But that statement aside, here are the facts;

On Thursday the State Bond Commission will meet to authorize the state to borrow the funds necessary to purchase the Connecticut River Plaza office complex for $34.5 million and 55 Farmington Avenue for $18 million.

Over the next two years, about 3,300 state employees will be moved from their present locations to these two buildings.

The total state cost to purchase, renovate and move into the two buildings will be in the range of $120 million.

United Healthcare was leasing Connecticut River Plaza until a few years ago when it moved to City Place, while 55 Farmington Avenue is owned by The Hartford Financial Services Group.

Apparently the state will also be purchasing the Morgan Street Parking Garage but funding for that purchase is not part of the $120 million nor is the cost of tearing down 25 Sigourney Street, after the departments of social and revenue services move to 55 Farmington Avenue.

According to the Hartford Business Journal and the Hartford Courant, the priority will be to move state employees out of the 25 Sigourney Street, the 20-story building that the state purchased from the Xerox Corporation for $43 million in 1995.

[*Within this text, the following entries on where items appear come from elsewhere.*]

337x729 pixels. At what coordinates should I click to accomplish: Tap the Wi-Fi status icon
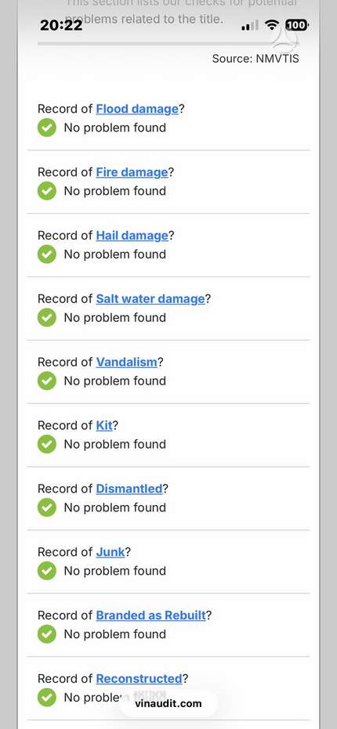tap(271, 25)
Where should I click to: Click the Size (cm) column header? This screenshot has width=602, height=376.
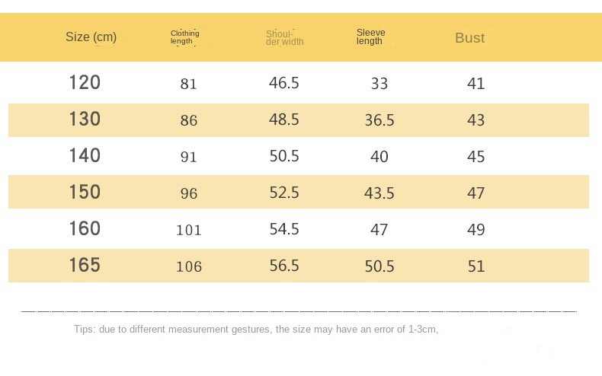pos(91,37)

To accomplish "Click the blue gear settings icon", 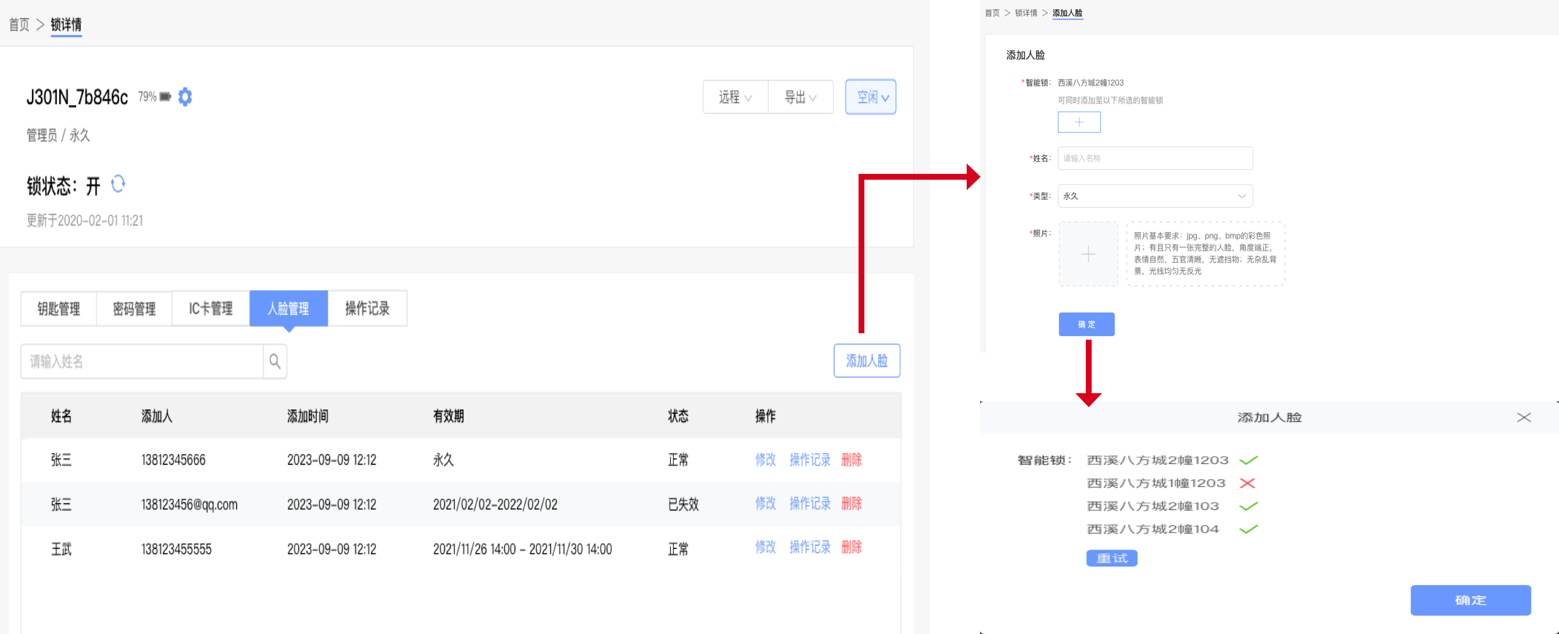I will click(185, 97).
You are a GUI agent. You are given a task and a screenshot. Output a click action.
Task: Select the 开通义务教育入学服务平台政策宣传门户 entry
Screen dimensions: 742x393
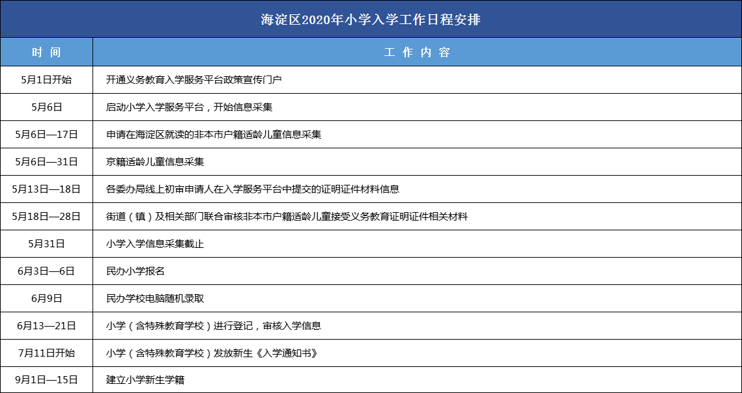(x=193, y=80)
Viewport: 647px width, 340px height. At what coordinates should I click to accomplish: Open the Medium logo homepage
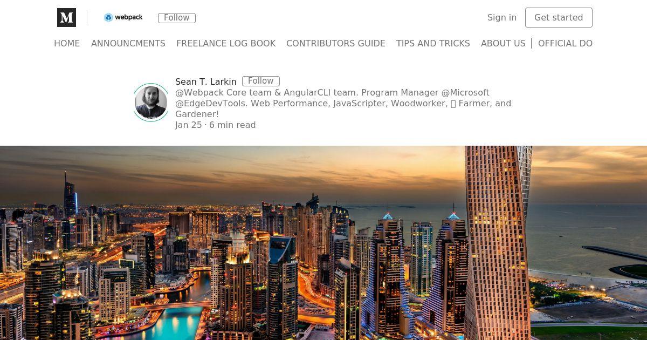point(66,18)
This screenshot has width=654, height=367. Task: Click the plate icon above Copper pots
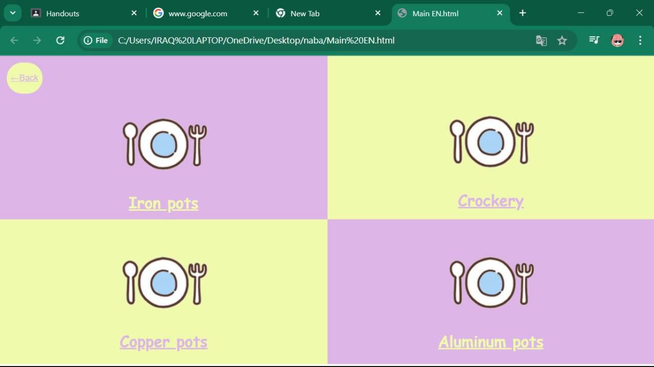164,282
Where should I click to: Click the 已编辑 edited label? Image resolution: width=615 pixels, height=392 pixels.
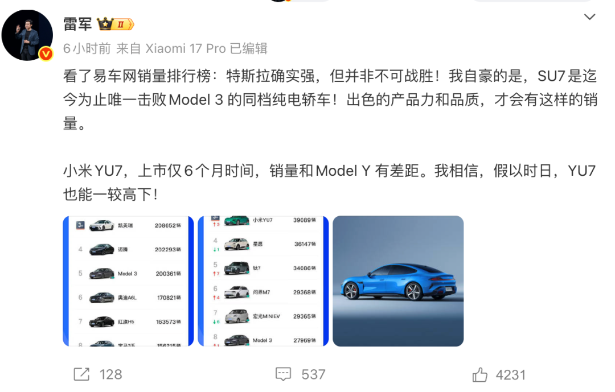[249, 48]
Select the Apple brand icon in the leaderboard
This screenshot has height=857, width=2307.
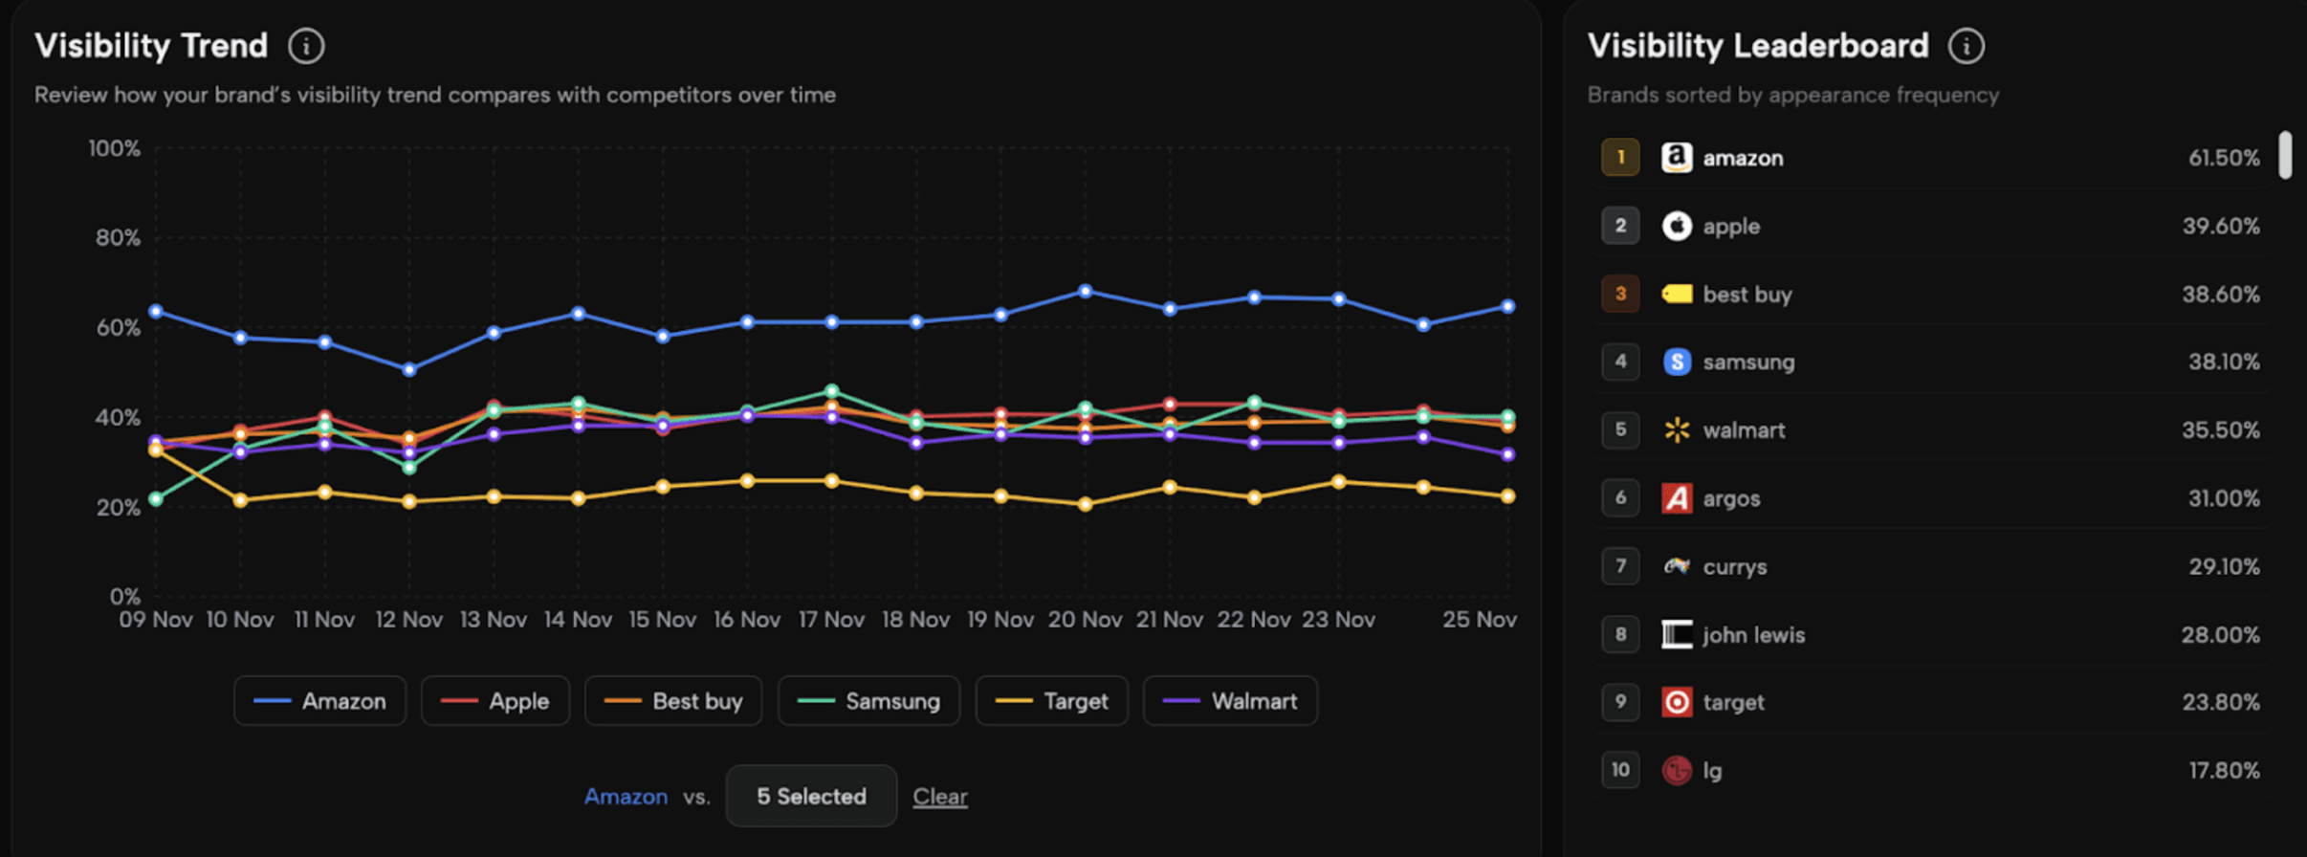[1677, 226]
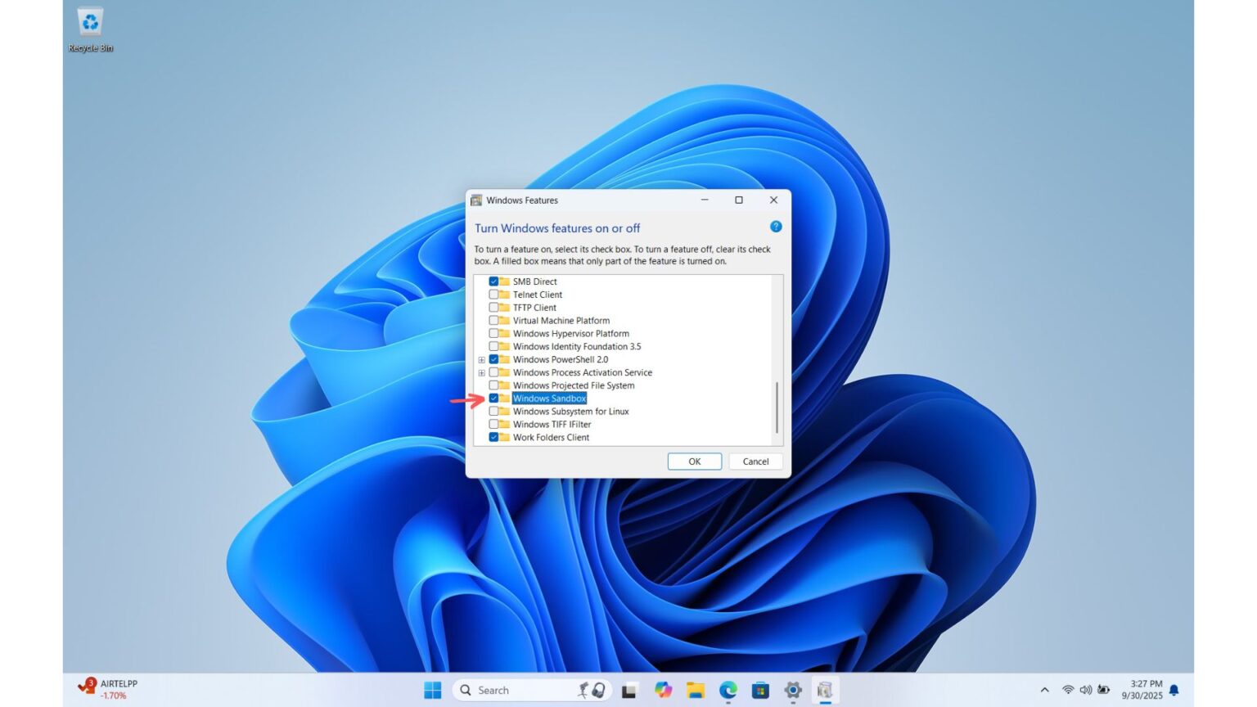Enable Virtual Machine Platform
The width and height of the screenshot is (1257, 707).
[494, 320]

Almost immediately after the building was purchased it became clear that mold problems, resulting from numerous water leaks, were making employees sick.  Insiders report that it was widely known that the building had problems prior to the state’s decision to purchase it.  In addition, a portion of the building’s parking garage had to be closed down last year due to structure and safety concerns.

The state spent significant funds trying to fix the mold and water leak problems before giving up and deciding to close the building.

Forgotten over time is the fact that earlier, in 1991, the state purchased the 14-story 60 Washington Street building to serve as state offices for the cost of about $15 million.  However, the building was never used and the state tore down the building in 2000 when it became apparent that it would cost at least $30 million to remove asbestos and renovate the building.

Finally, in what can only be described as the best public relations spin of this entire situation, Hartford Mayor Pedro Segarra told the Hartford Courant that the City welcomed the State’s decision to bring more state workers into the city, but it wants the State to provide the City with additional funding to soften the hit it will be taking from having two large private properties come off the tax rolls. The combined impact to Hartford’s tax revenue stream of losing the two properties is in the range of $2 million.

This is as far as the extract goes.